Она боялась идти внутрь. Боялась, что не справится, что сорвётся, что сделает то, о чём потом пожалеет. Потому что не верила себе больше — не доверяла своей способности сдерживаться и заботиться. Всё это будто было стёрто с внутренней карты.
Настя никогда не ложилась спать, пока Альбина не возвращалась. Ни одна няня, ни ласковая, ни строгая, ни из самых опытных, за эти две недели так и не могли уломать девочку. Она просто сидела на своей кроватке — тихо, неподвижно, со своей неизменной, страшной плюшевой белкой в руках. Смотрела в пустоту, вслушивалась. И только когда в прихожей раздавался знакомый звук ключей и шагов — выходила. Молча.
Как вышла и сейчас, когда Альбина с размаху швырнула свои туфли в угол.
— Почему ребенок не спит? — зло бросила женщина няне — молодой девушке лет 25. — Ваша задача, следить за ней!
— Альбина Григорьевна, — пробормотала та, тушуясь и съеживаясь под взглядом Альбины. — Я уложила, и сказки читала, и песню пели и Машу и медведя смотрели… она никак не спит….
Альбина проглотила ругательства, бросив злой взгляд на девочку.
— Быстро спать! — резко бросила Альбина.
Настя кивнула и, молча, не споря, прошлёпала босыми ногами в сторону своей комнаты — бывшей библиотеки, временно переоборудованной под детскую. Всё в ней было «временно»: занавески, складной столик, игрушки в коробке и даже сама кровать, будто говорившая, что девочка здесь не навсегда.
— Уво…. — Альбина круто развернулась к няне, и замолчала на полуслове. — Идите домой, — приказала она уже спокойнее, какой смысл злиться на то, с чем не мог справиться никто. — Завтра жду в восемь.
— Х… хорошо, — закивала та радостно головой, слухи о том, что эта клиентка избавилась уже от пятерых, расходились по агентствам, как круги по воде. — Альбина Григорьевна…. Там…. ужин….
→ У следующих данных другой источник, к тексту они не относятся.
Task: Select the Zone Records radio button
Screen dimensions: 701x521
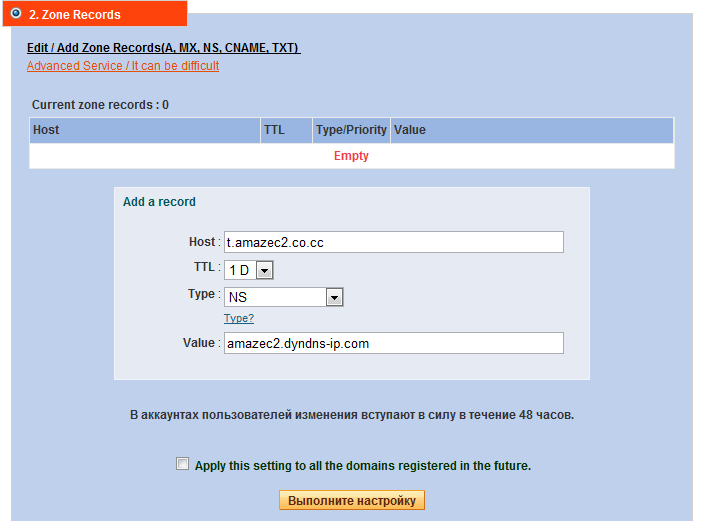Action: tap(16, 14)
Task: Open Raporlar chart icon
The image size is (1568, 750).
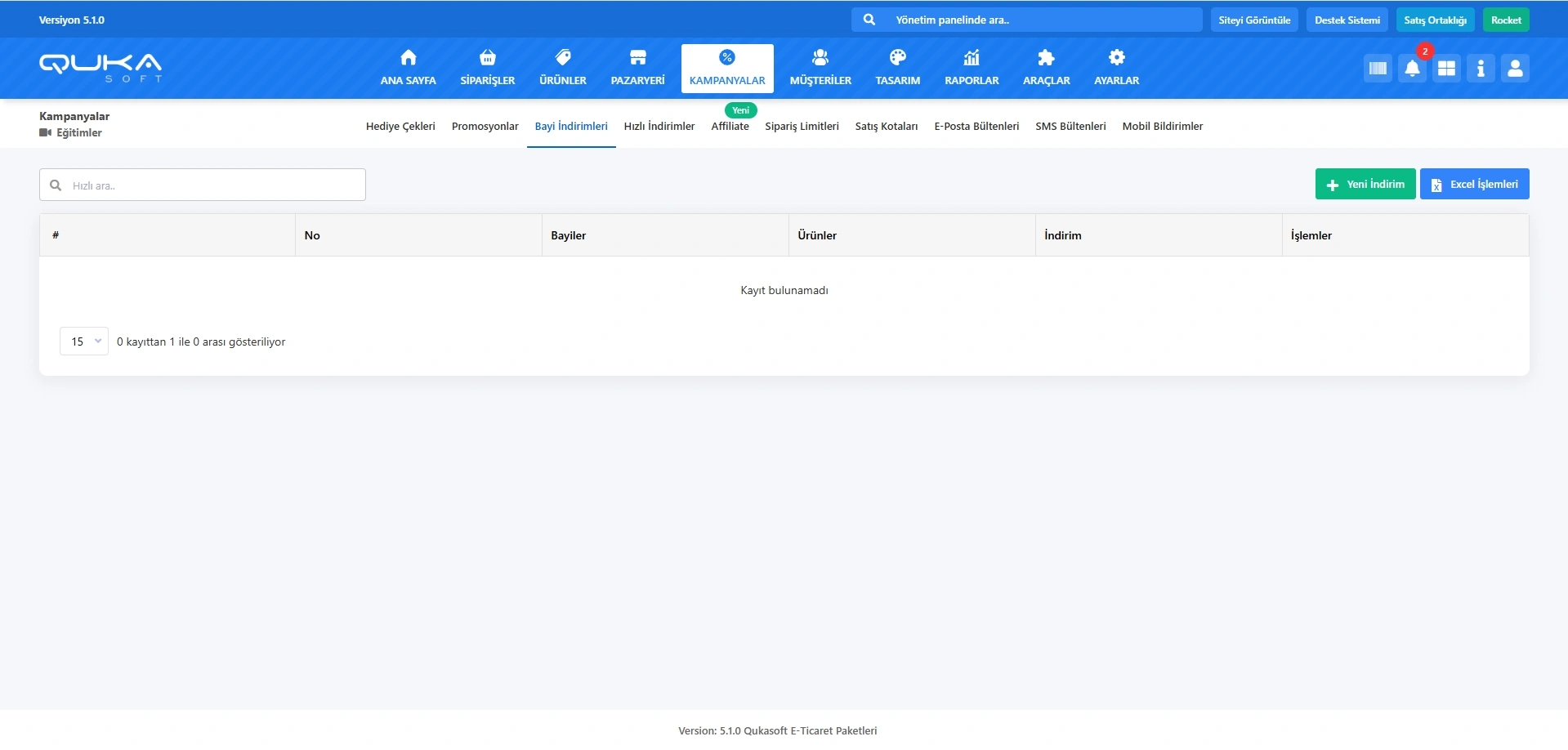Action: 972,58
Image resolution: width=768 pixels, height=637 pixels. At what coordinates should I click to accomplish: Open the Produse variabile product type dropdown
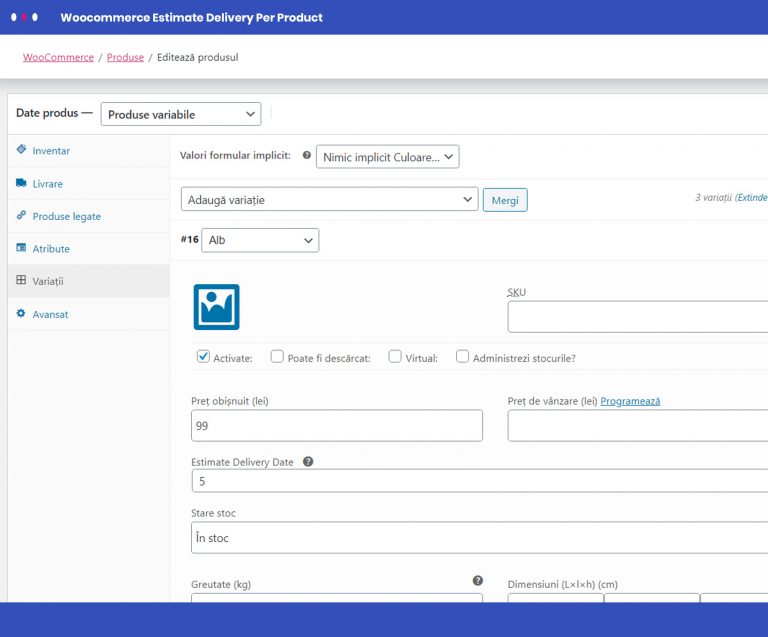click(181, 114)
— Что? — круто развернулась Альбина.
— Ужин…. Вы поздно… Настюша все равно не спала…. Вот и решили приготовить…. — зачастила девушка. — Там ничего сложного…. там мы пирожки пожарили…. И….
— Идите домой, — весомо повторила Альбина.
— Она…. — девушка быстро накинула на себя куртку, — она умница… она многое умеет.
Альбина почувствовала, как звереет. Тон няни, этот мягкий, неловкий лепет, этот наивный восторг от «умницы» — всё это бесило её больше, чем можно было объяснить словами.
— Мне плевать! — внезапно рявкнула она, и голос прозвучал так резко, что девушка инстинктивно отступила назад. — Ваша задача — присматривать за девчонкой! Чтоб была одета, обута, накормлена и выгуляна! Всё! Больше от вас ничего не требуется!
Няня опустила глаза, запинаясь, начала перебирать связку ключей, словно надеялась спрятаться за их металлический звон.
— Но… Альбина Григорьевна… ей в сентябре в школу… и она… ну, то есть, я подумала, может, её начать готовить… с ней заниматься понемногу…
— Осенью она пойдёт в школу в другом городе, — отчеканила Альбина, холодно и безапелляционно, как приговор. — Там её и подготовят. Это не ваша забота. Я не ясно выразилась?